§ DESCRIPTION OF THE TASK: If a line below contains the word "agent", count it; give only the total.

(Items from a data source)
* * * * *
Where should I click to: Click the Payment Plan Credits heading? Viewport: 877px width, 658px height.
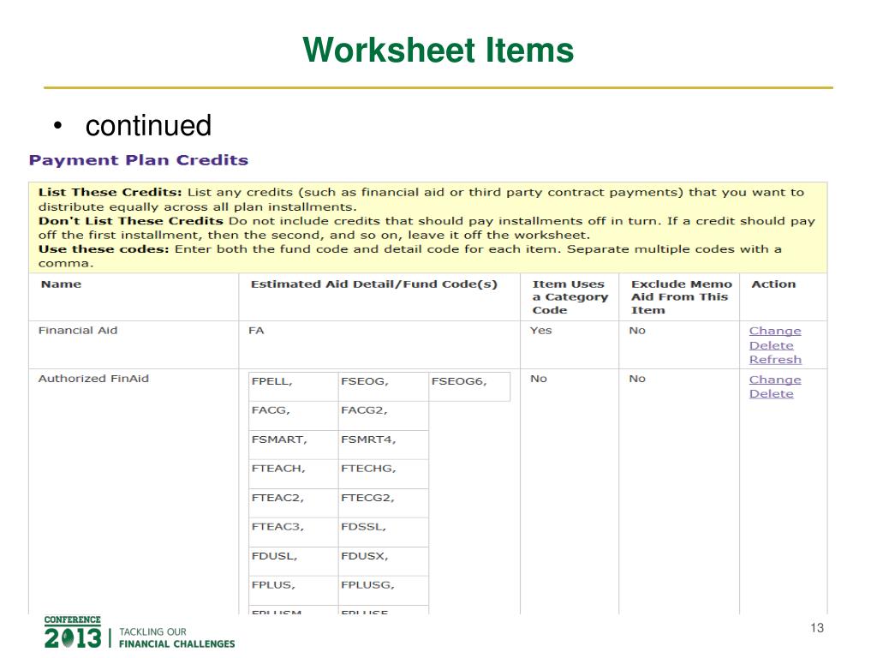click(x=139, y=160)
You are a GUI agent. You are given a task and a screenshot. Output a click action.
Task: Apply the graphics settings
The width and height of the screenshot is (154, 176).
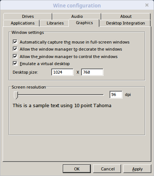pos(137,169)
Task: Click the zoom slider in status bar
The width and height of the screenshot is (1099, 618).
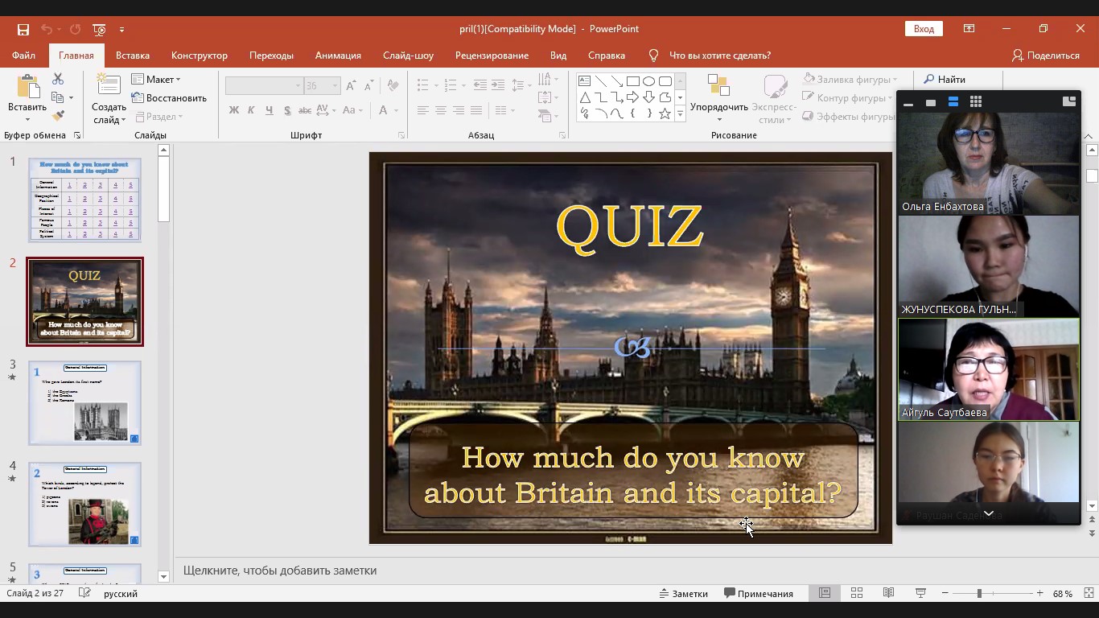Action: point(979,593)
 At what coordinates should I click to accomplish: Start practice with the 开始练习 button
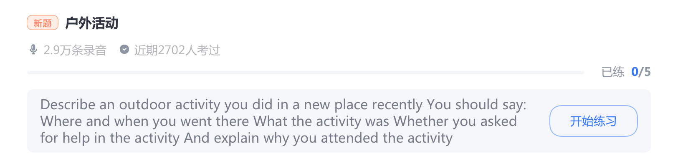593,121
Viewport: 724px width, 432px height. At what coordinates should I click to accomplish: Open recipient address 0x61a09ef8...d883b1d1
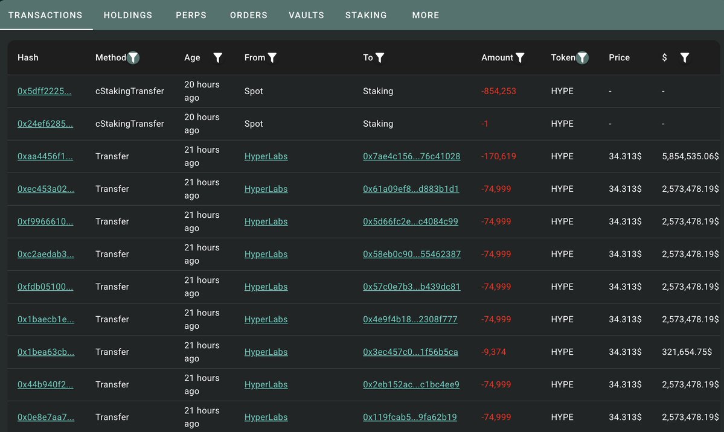pyautogui.click(x=411, y=188)
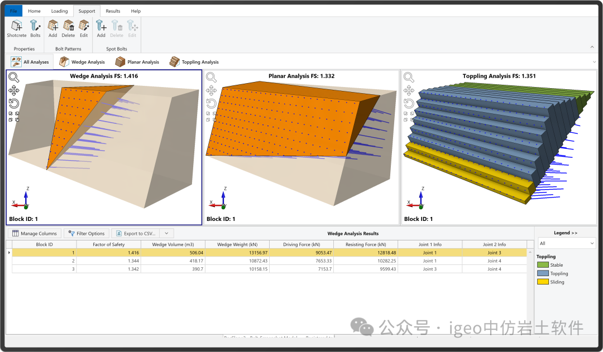Show the Toppling Analysis view
Viewport: 603px width, 352px height.
tap(194, 62)
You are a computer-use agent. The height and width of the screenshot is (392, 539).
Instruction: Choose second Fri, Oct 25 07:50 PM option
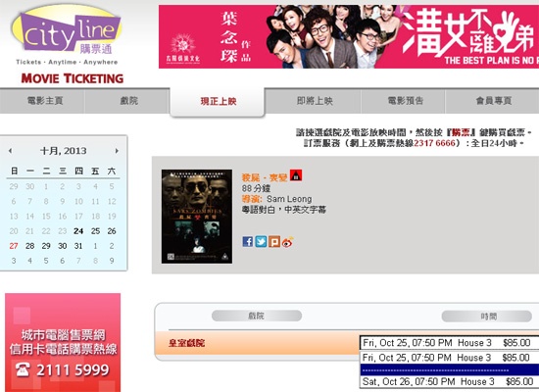click(449, 358)
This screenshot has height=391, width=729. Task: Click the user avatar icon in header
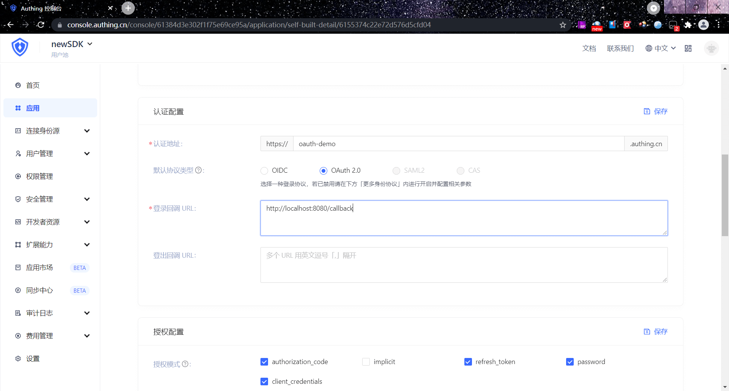pyautogui.click(x=711, y=48)
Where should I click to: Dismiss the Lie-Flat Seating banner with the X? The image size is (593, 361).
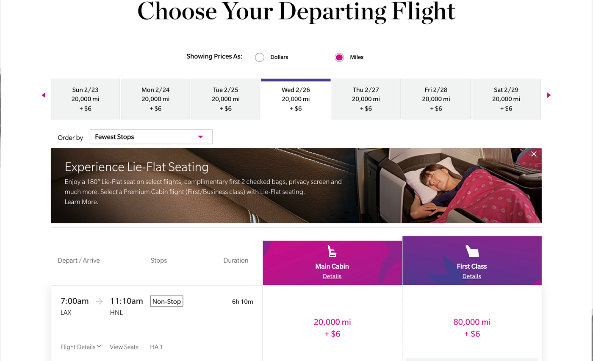click(534, 154)
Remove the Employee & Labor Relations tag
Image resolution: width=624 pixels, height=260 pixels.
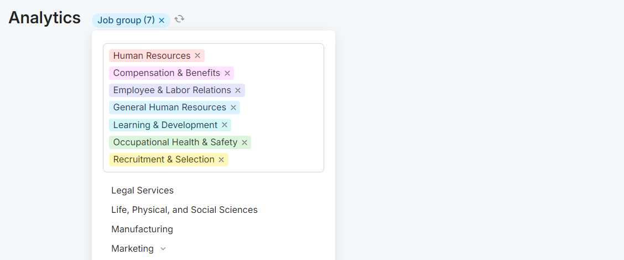(238, 90)
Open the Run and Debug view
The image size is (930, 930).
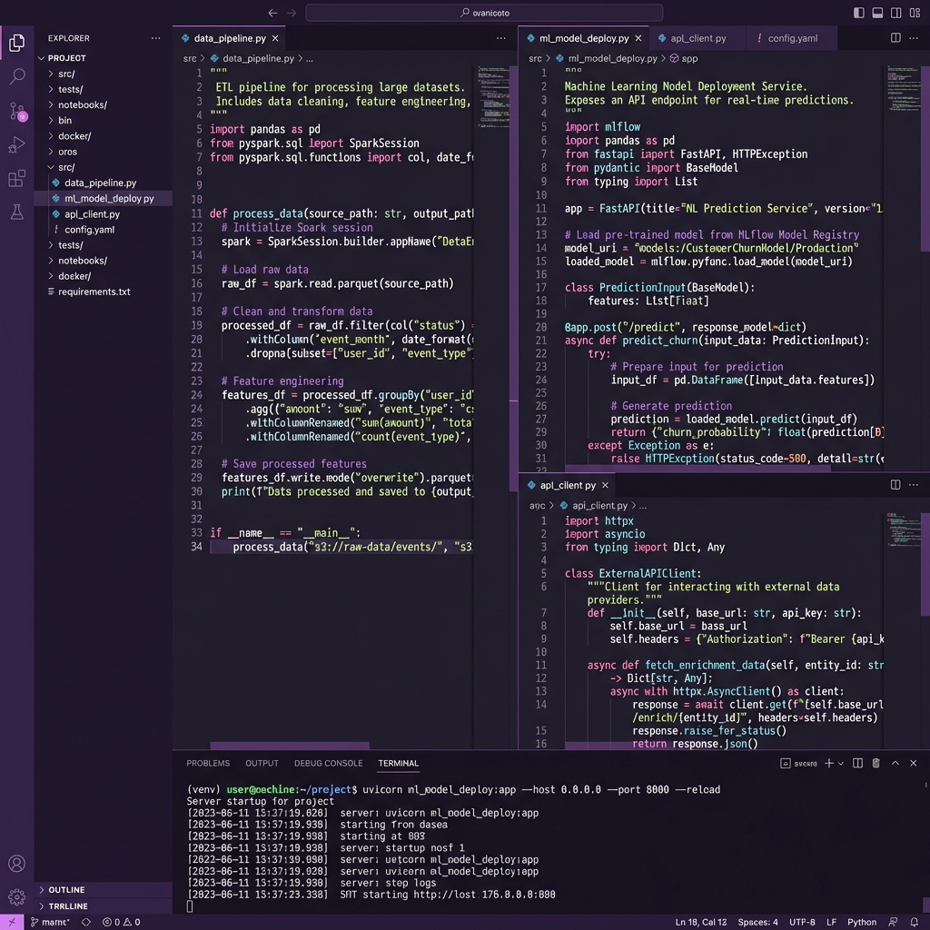16,145
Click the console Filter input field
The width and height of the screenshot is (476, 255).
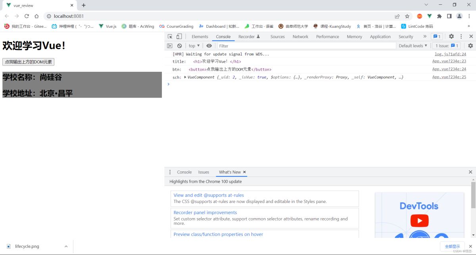click(305, 46)
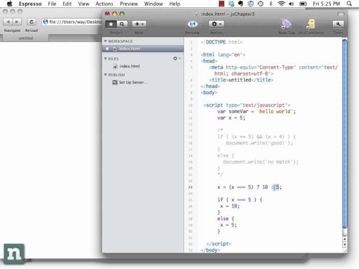Screen dimensions: 359x269
Task: Click Reload in the browser window
Action: (x=31, y=22)
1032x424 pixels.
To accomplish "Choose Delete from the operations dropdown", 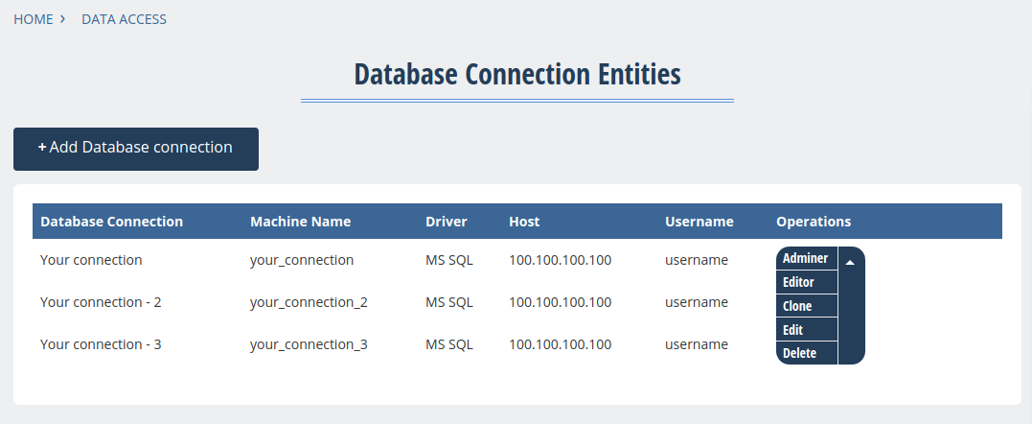I will tap(799, 353).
* * * * *
§ PROBLEM SOLUTION: 2